The past two pandemic years might seem like an unlikely time to launch a food business. But it was into just this setting that Dream Cuisines, a newcomer women's food business program in Vancouver, B.C., was birthed in March 2021. Dream Cuisines is a project of Flavours of Hope, a nonprofit social enterprise that envisions a society where newcomer refugee women flourish and experience belonging in the community through cooking, storytelling, and entrepreneurship. Participants launching food-based businesses receive mentorship and access to kitchen space and peer-based knowledge.
Trixie Ling, who was recently appointed by the Christian Reformed Church in North America Canada Corporation to a new committee focusing on anti-racism and intercultural conciliation in Canada, founded Flavours of Hope in 2017. She has a passion for living out love and justice within the community through building relationships with newcomers. As Ling engaged with newcomer women, she repeatedly experienced how the sharing of food was the common language for bridging cultures and for finding a sense of home. Flavours of Hope grew from Ling imagining a place where women could proudly share their food, culture and stories.

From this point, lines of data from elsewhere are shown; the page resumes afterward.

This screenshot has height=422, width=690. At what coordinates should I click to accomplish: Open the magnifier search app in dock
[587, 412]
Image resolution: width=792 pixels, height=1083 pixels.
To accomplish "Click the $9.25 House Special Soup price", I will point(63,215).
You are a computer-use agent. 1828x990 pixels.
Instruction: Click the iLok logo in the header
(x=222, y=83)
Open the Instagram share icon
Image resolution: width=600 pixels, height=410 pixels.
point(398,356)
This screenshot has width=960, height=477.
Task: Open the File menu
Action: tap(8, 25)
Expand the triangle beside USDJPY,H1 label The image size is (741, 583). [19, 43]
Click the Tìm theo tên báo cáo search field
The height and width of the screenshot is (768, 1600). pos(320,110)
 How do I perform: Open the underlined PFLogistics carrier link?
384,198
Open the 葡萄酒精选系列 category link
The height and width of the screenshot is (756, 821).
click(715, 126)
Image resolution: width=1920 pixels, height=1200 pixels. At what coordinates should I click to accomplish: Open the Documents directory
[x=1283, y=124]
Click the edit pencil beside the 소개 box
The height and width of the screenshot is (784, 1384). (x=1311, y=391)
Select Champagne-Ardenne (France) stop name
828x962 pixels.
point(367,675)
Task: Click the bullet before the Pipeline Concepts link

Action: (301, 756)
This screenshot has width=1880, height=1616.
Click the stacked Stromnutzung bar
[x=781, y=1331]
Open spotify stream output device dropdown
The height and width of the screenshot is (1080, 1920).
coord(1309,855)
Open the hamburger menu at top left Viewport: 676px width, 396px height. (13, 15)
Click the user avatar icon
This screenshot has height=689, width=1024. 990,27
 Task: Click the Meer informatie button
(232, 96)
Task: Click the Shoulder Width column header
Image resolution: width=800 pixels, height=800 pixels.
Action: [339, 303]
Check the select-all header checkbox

The enterprise began by hosting cultural food pop-up events at local cafes, restaurants, community centres, churches, and neighborhoods. As successful as the pop-up food events were, Ling envisioned more. With the support of friend and colleague Celine Chuang, they co-created the Dream Cuisine program, a venture to equip newcomer women entrepreneurs to make a living by doing what they excel at: cooking and sharing food. It’s a nine-month immersive program that hopes to address systemic barriers in the food industry by providing participants with access to educational workshops, peer knowledge sharing, commissary kitchen space, sales channels, and a network of supportive relationships.
Ling and Chuang began last year with the first cohort of three women new to Canada from Mexico and Egypt. Three businesses—Mis Cazuelas Mexican Food, Tinkerbake, and Super Dishes Egyptian Cuisine—have launched and are now nourishing the community and selling food through farmers markets, retail shops, and catering. Entrepreneur Angeles Canedo’s story recently was featured in Canada’s Maclean’s magazine. A second cohort with two women from Iran and India saw their businesses launch at the end of June 2022.
Ling’s vision goes beyond hopes for economic security through entrepreneurship. Storytelling, hospitality, equity, and justice are all pillars of a mission and vision that seeks to gather all peoples around an extended table of friendship and community in a spirit of reciprocity. Ling said a driving question for her is, “What does it mean to love?”
Dena Nicholai is chaplain and refugee support mobilizer with the Christian Reformed churches of B.C. and a member of First CRC of Vancouver. She recognizes barriers to belonging and community that are faced by newcomers to Canada. “One newcomer who had been a refugee told me after experiencing such loss, displacement, and dehumanization, she was looking for somewhere that she could feel once again that she was being who God created her to be. I've had multiple opportunities to connect with the Flavours of Hope and Dream Cuisines team, and I think they are creating one of these beautiful spaces—where newcomer women can flourish—and I am continually grateful for their work.”